__Exercise objective__
Where does the string "will" occur in the records below? Copy every line that holds it.

__Excerpted records__
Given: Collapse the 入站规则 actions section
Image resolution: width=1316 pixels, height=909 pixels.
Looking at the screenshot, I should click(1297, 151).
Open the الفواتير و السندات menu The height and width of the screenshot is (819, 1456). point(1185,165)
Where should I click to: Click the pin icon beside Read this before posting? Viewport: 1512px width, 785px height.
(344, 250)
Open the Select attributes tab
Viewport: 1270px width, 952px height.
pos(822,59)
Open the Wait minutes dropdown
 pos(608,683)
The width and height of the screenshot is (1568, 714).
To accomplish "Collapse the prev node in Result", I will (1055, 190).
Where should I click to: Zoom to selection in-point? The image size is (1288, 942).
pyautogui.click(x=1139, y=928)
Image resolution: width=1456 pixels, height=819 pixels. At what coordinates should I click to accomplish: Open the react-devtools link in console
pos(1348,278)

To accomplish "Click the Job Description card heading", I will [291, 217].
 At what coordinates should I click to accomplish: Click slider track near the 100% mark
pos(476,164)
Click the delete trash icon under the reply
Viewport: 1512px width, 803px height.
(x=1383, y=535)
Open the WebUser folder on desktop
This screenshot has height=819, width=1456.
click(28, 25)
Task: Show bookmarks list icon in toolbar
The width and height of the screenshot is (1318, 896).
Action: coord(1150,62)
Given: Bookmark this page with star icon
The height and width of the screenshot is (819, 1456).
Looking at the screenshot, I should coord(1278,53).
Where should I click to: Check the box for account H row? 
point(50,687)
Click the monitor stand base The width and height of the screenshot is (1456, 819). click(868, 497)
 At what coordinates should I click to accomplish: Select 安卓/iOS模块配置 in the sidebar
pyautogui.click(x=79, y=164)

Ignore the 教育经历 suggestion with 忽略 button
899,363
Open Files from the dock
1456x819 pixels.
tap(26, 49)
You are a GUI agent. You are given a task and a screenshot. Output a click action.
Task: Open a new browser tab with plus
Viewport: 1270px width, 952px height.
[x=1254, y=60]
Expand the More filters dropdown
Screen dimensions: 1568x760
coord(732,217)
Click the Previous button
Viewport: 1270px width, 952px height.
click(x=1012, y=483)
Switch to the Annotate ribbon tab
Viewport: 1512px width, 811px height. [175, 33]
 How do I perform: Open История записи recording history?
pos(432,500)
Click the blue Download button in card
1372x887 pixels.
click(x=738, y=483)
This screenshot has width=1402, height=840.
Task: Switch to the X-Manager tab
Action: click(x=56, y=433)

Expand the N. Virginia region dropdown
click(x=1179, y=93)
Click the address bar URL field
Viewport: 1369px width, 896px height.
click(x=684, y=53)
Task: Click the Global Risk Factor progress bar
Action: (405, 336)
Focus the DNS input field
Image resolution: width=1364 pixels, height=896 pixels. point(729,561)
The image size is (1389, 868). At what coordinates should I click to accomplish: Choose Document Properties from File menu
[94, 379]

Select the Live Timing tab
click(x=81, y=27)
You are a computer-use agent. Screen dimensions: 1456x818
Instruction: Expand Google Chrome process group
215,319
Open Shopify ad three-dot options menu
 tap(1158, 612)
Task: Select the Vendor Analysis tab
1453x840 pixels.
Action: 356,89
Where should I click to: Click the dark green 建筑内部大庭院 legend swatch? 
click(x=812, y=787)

__Answer to the problem__
To accomplish "Collapse the prev node in Result", I will (1055, 190).
To accomplish "Click the Job Description card heading", I will [291, 217].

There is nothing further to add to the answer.